*What you should do:*
Reply only with how many lines in these entries hold the string "menu".

*Records excerpted from a collection:*
↓↓↓
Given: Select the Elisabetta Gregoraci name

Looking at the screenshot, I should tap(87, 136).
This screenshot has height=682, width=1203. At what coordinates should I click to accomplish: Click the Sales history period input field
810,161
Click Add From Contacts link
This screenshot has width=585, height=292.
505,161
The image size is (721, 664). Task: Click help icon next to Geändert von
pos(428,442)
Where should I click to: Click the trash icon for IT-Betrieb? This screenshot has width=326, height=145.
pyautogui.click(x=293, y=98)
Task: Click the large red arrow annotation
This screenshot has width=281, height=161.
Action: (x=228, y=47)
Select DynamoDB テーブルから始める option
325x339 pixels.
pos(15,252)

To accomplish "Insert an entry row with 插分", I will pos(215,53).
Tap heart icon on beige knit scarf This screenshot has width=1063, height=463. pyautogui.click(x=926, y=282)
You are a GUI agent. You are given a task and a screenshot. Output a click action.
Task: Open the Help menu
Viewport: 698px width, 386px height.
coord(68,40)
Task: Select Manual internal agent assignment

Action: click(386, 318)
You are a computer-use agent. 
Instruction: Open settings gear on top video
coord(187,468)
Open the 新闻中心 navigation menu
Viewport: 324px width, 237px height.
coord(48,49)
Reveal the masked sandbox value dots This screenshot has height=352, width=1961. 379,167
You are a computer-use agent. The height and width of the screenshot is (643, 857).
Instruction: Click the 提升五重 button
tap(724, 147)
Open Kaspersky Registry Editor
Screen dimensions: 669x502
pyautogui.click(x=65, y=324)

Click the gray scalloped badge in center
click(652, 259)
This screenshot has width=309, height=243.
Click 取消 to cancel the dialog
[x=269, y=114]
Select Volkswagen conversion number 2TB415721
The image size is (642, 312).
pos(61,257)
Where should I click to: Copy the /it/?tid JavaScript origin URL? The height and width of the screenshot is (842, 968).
↑↑↑
*Task solution:*
2